Visitas técnicas de avaliadores da pasta federal já estão agendadas para os próximos meses. A expectativa é maior para a graduação em Medicina. Impedido de receber novos estudantes desde 2013, o curso ganhou aporte de R$ 5 milhões e tem na gaveta um projeto para formar profissionais mais articulados e aptos às demandas da saúde.

Chamado de PBL – do inglês Problem Based Learning –, a metodologia da Aprendizagem Baseada em Problemas é o trunfo para reconquistar o espaço perdido. Nela, as aulas convencionais dão lugar a dinâmicas de grupo. “Estamos preparados.

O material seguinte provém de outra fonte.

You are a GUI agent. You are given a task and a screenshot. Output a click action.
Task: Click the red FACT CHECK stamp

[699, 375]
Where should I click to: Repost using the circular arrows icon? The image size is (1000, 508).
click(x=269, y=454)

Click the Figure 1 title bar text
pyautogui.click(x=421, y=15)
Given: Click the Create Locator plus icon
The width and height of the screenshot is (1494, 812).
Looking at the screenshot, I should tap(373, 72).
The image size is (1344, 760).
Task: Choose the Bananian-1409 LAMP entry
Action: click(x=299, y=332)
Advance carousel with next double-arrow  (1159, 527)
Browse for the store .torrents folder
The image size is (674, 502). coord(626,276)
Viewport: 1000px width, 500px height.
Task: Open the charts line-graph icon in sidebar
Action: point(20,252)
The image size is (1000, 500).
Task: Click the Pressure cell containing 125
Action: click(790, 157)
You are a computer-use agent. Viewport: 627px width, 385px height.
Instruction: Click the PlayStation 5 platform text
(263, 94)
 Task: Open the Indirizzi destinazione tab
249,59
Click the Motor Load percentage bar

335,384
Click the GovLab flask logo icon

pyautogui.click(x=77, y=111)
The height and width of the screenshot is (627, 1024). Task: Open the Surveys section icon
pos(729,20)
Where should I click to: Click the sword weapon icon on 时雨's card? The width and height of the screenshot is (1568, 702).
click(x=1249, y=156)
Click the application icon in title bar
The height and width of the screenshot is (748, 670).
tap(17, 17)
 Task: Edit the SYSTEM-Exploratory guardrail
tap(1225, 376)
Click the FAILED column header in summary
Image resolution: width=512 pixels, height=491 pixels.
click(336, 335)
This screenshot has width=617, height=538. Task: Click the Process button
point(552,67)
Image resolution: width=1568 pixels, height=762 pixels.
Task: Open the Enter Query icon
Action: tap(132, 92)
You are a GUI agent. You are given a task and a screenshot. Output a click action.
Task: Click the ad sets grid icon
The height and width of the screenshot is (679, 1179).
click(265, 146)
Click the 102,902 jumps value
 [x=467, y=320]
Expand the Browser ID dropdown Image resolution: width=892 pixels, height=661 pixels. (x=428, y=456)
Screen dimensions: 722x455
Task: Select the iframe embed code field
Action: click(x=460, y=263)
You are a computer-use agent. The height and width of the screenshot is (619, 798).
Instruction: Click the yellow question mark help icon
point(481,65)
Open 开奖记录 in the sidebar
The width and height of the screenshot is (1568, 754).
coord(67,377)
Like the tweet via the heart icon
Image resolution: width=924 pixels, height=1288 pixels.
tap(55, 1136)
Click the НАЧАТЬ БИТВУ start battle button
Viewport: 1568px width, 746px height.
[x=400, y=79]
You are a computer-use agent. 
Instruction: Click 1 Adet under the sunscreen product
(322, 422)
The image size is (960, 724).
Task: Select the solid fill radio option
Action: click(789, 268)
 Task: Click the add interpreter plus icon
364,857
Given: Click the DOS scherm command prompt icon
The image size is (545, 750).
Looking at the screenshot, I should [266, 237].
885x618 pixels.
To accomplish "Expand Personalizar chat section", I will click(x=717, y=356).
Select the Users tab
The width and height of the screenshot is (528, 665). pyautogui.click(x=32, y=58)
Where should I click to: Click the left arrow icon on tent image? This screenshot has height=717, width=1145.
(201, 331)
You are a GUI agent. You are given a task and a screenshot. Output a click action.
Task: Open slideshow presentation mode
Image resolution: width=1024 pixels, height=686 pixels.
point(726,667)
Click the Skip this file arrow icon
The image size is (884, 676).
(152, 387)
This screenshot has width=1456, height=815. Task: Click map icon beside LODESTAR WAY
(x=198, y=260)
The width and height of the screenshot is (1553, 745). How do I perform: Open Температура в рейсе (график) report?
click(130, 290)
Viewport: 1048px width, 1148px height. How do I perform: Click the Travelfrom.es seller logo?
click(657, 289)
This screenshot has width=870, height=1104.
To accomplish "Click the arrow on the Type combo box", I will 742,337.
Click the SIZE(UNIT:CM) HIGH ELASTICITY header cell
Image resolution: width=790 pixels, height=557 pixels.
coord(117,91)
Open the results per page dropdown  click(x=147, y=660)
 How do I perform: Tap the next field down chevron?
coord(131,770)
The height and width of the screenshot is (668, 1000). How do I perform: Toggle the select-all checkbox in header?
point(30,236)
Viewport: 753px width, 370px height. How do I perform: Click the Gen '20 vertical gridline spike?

Temos total segurança e tranquilidade de que vamos voltar com o curso de Medicina”, afirma o diretor geral da UninCor, Leandro Rodrigues de Souza.

Transição

No cargo há pouco mais de dois anos, ele integra o novo grupo gestor, especializado em educação superior e que assumiu o controle da rede de ensino em outubro de 2013. Na época, a instituição enfrentava grave crise. O passivo trabalhista ultrapassava R$ 60 milhões. Além de quitar dívidas, os gestores investiram cerca de R$ 30 milhões em cinco unidades espalhadas pelo Estado – campus Três Corações, Belo Horizonte, Betim, Pará de Minas e Caxambu. Prédios foram modernizados, laboratórios expandidos com novos equipamentos e professores, capacitados.

De lá para cá, foram 17 avaliações feitas por comissões do MEC. Todas com nota 4 (em uma escala que vai até 5), pontuação considerada alta e acima da média de universidades privadas no Brasil.